Il est accusé, à tort ou à raison, de plomber la compétitivité des entreprises. Cependant, le poids des cotisations sociales tend à diminuer depuis 1990 au profit des ressources fiscales, mais aussi en raison des exonérations consenties aux entreprises sur leurs cotisations.
Notre protection sociale connaît chaque année des déficits importants.
C’est le fameux « trou de la Sécu »
Il affecte toutes les branches : assurance-maladie (5,5 milliards d’euros [chiffres 2012]), retraite (5 milliards), Fonds de solidarité vieillesse (Fsv) – il finance le minimum vieillesse (4 milliards) –, allocations familiales (2,5 milliards), accidents du travail (0,1 milliard). Ces déficits sont couverts par l’emprunt, ce qui aggrave l’endettement des Français tout en augmentant le poids des charges pesant sur les futures générations.

C’est la Caisse d’amortissement de la dette sociale (Cades), créée en 1996, qui est chargée de combler les déficits accumulés par la Sécurité sociale, principalement ceux de l’assurance-maladie.
Pour réaliser cette mission, elle est financée par la Crds (contribution pour le remboursement de la dette sociale) et une partie de la Csg (contribution sociale généralisée), mais elle doit aussi emprunter sur les marchés financiers. A l’origine, la Cades devait être soldée en 2010, mais au regard des déficits accumulés par la Sécurité sociale entre 2009 et 2011 (87 milliards d’euros), elle ne pourra régler l’intégralité de sa facture avant 2025.
Au total, la Cades a repris 189,6 milliards d’euros de dettes de la Sécurité sociale, et en avait amorti 53 milliards au 30 juin 2011.
De nombreux économistes estiment aujourd’hui qu’il faut cesser de parler de déficits et de « trou de la Sécu ».
Ils pointent le fait que le financement de la protection sociale est à la fois insuffisant ou/et inadapté aux enjeux.
Derrière les chiffres, c’est bien évidemment une question de choix politique qui est posée.

• **ENTRÉES FOURNIES**:
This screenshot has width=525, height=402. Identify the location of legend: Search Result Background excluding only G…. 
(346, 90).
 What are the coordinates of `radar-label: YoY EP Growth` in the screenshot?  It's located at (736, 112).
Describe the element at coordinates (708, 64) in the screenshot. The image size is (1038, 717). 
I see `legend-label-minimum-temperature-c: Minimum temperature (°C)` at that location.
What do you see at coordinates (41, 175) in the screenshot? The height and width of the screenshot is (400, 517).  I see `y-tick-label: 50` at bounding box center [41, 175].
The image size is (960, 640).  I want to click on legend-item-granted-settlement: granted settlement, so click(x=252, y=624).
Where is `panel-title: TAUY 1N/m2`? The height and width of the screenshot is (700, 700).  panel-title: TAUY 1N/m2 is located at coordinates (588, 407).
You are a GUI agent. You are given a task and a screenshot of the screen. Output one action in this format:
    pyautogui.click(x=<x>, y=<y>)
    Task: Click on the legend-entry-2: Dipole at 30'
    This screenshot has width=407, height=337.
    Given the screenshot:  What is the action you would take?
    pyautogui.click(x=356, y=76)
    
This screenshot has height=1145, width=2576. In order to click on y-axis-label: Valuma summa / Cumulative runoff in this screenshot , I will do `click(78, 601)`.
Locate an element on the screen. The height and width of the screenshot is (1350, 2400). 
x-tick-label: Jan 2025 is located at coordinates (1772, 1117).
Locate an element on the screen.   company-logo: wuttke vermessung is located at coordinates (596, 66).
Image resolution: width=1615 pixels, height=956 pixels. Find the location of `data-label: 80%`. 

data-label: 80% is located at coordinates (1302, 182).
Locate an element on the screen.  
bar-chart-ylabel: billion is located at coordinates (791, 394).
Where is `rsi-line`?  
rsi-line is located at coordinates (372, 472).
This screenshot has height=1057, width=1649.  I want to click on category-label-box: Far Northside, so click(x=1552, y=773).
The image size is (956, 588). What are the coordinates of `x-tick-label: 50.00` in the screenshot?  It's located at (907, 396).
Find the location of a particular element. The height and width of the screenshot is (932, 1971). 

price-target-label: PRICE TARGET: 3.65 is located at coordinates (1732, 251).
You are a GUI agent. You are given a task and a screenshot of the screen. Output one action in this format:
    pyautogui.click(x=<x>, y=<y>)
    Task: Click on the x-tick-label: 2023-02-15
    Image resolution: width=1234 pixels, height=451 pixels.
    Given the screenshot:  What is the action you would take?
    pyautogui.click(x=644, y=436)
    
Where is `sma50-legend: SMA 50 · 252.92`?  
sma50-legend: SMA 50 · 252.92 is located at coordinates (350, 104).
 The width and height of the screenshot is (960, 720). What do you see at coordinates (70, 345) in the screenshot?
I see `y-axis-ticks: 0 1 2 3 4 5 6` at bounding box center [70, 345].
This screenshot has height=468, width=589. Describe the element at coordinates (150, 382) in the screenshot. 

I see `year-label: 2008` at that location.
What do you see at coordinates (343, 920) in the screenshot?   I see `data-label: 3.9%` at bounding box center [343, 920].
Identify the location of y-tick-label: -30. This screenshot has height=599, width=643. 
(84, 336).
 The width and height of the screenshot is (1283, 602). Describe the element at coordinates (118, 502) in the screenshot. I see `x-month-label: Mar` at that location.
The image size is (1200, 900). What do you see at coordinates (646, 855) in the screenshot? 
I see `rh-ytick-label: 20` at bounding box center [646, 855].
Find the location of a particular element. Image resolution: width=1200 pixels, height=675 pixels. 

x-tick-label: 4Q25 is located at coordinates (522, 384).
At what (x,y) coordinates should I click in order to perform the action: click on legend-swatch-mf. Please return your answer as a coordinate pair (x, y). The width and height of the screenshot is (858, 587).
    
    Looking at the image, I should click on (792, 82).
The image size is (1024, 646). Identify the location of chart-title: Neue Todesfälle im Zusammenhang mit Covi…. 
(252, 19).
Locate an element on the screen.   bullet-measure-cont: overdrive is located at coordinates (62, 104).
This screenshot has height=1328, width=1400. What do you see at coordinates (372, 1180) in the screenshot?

• **À FAIRE**:
a. D'après l'extrait sur la Sécurité sociale, en quelle année la Cades a-t-elle été créée ?
b. Citez l'extrait sur la Sécurité sociale en commençant par « Il est accusé, à » et en poursuivant jusqu'à « les futures générations. ».

• **SOLUTIONS DANS L'ORDRE**:
a. En 1996.

b.
Il est accusé, à tort ou à raison, de plomber la compétitivité des entreprises. Cependant, le poids des cotisations sociales tend à diminuer depuis 1990 au profit des ressources fiscales, mais aussi en raison des exonérations consenties aux entreprises sur leurs cotisations.
Notre protection sociale connaît chaque année des déficits importants.
C’est le fameux « trou de la Sécu »
Il affecte toutes les branches : assurance-maladie (5,5 milliards d’euros [chiffres 2012]), retraite (5 milliards), Fonds de solidarité vieillesse (Fsv) – il finance le minimum vieillesse (4 milliards) –, allocations familiales (2,5 milliards), accidents du travail (0,1 milliard). Ces déficits sont couverts par l’emprunt, ce qui aggrave l’endettement des Français tout en augmentant le poids des charges pesant sur les futures générations.